▶ **Requirement**
Keep to one stretch of the data below, the lines from the one with "Launch the 全文翻译 translation tool" up to and including the one with "This screenshot has height=612, width=1171.", and return that stretch exactly.

▶ **Input material**
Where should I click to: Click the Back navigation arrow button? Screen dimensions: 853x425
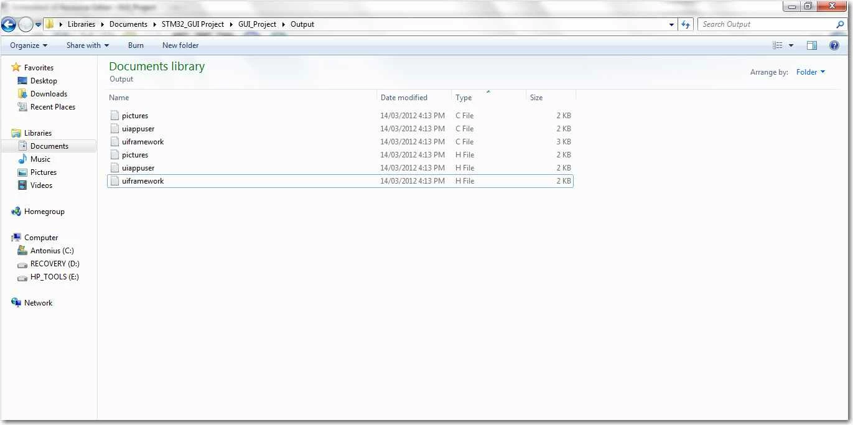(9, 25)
==
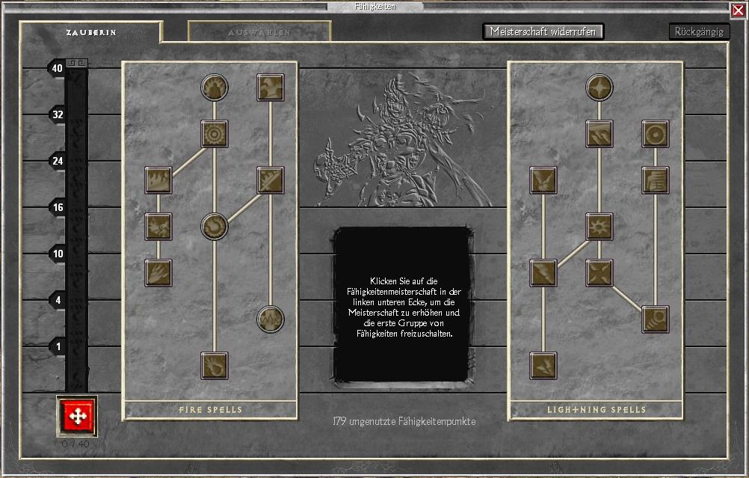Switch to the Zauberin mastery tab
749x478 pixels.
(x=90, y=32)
---
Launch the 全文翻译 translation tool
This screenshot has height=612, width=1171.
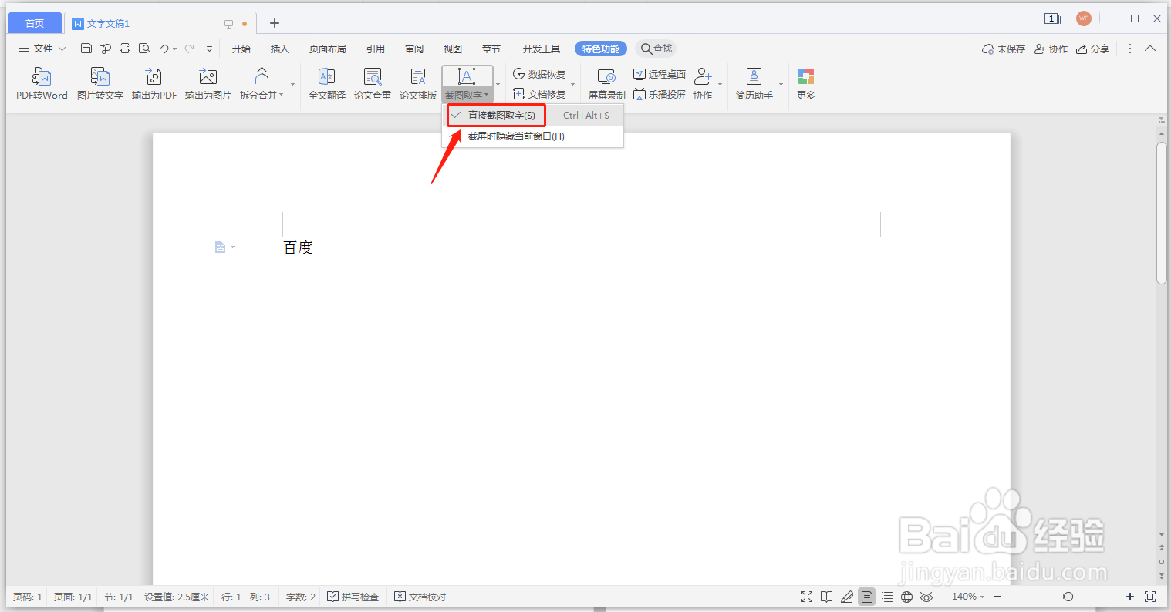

▶ **Solution to this problem**
Launch the 全文翻译 translation tool
This screenshot has height=612, width=1171.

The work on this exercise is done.